The three-way handshake means that when two TCP parties establish a connection, they need to exchange three packets to confirm the connection. To make it easier to understand, we’ll use “server” and “client” to represent the two sides.

image-20210320171549226

Note: strictly speaking, the line in the diagram showing segment transmission is not a real physical connection
The real physical connection is TCP - Network Layer - Data Link Layer - Physical Layer. It’s drawn this way here just to make it easier to understand.

I’ll use 1-2, 3-4, and 5-6 to represent these three packet exchanges.

  1. First, both the client and the server start in the CLOSED state.

  2. Then the server starts listening on a port, and the client starts preparing to send the 1-2 message. Let’s take a look at the structure of a TCP packet:

    6700E612-B325-48F4-8F67-4B832D710AD5

TCP segment header

Starting from the first row: source port and destination port. The second row is the sequence number, represented here as seq. The third row is the acknowledgment number, represented here as ack (note this is lowercase ack). The last row is the payload, and the fourth row highlighted in red is the flag bits. Common flags: ACK indicates an acknowledgment (note this is uppercase ACK), SYN indicates sequence synchronization, and FIN indicates closing the connection.

More details are in the table below:

Field Meaning
URG Indicates whether the data sent in this segment contains urgent data. When URG=1, it means there is urgent data. Only when URG=1 is the following Urgent Pointer field valid.
ACK Indicates whether the Acknowledgment Number field is valid. When ACK=1, it is valid. Only when ACK=1 is the Acknowledgment Number field valid. TCP specifies that after the connection is established, ACK must be 1. (This is different from lowercase ack.)
PSH Tells the other side whether to immediately push the data up to the application layer after receiving this segment. If the value is 1, it should deliver the data to the upper layer immediately instead of buffering it.
RST Indicates whether to reset the connection. If RST=1, it means a serious error occurred in the TCP connection (e.g., host crash), the connection must be released, and then re-established.
SYN Used when establishing a connection to synchronize sequence numbers. When SYN=1 and ACK=0, it indicates a connection request segment; when SYN=1 and ACK=1, it indicates the other side agrees to establish the connection. When SYN=1, it means this is a request to establish a connection or an agreement to establish a connection. SYN is 1 only in the first two handshakes.
FIN Marks whether data has been fully sent. If FIN=1, it means data transmission is complete and the connection can be released.
  1. 1-2 is sent: the client initializes the packet data structure, including source port, destination port, its window size, buffer, etc. It sends SYN=1, ACK=0 (this indicates a request segment), then randomly generates a seq (assume it’s x). At this point the client state becomes SYN-SENT.
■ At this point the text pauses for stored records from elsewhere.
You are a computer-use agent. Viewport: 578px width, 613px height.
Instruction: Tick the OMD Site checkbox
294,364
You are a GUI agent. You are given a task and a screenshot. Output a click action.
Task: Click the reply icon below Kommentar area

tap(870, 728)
  2. 3-4 is sent: after the server receives the message, it also initializes its own packet data structure, then replies to that client with SYN=1 and ACK=1 (meaning it agrees to establish the connection). It randomly generates a seq (assume it’s y), and sets ack to the client’s seq + 1 (x + 1). Replying with uppercase ACK indicates this is an acknowledgment segment; replying with lowercase ack indicates the sequence number of the segment it expects to receive next.
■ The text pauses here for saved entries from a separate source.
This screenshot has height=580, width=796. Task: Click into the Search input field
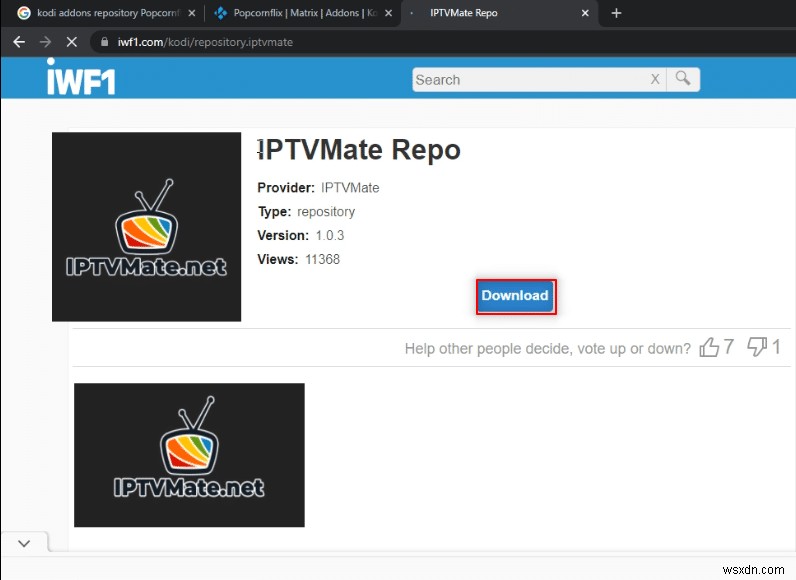(530, 80)
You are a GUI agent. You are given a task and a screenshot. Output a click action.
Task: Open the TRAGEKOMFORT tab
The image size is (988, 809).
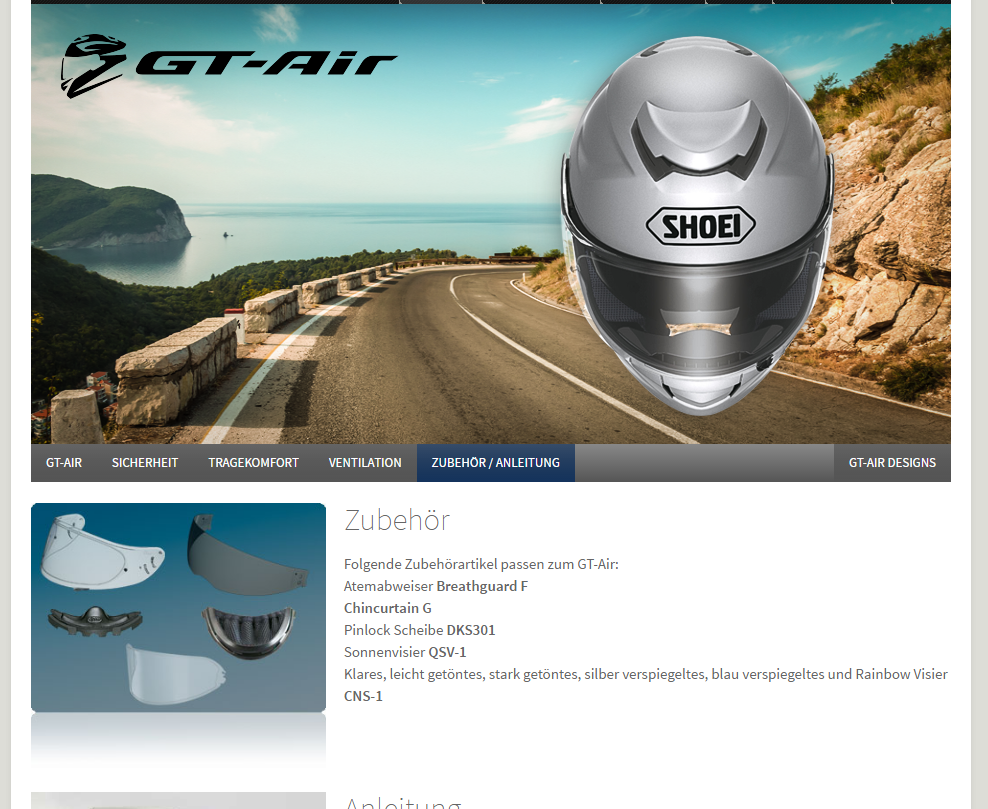coord(253,463)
  3. 5-6 is sent: at this time, the client has already received the server’s ACK. In fact, the server has only received the client’s message so far, and doesn’t yet know whether the client can receive normally—i.e., whether the message it just sent was received by the client. So 5-6 is essentially the client replying with ack to tell the server: I’ve received your message, my receiving capability is normal. It sets ACK=1 and sets ack to the server’s seq + 1 (y + 1), and at the same time sends a sequence number seq equal to the previous sent seq + 1 (x + 1).

  4. At this point, both sides know each other’s sending and receiving capabilities, and the connection can be established.

  5. ps: To prevent a situation where one side fails and the other side waits forever, wasting resources, TCP has a keepalive timer. Every time a message is received, this timer is reset. If no messages are received for a long time, it will send a probe segment. If there is no ACK reply for ten consecutive probes, it will close the connection.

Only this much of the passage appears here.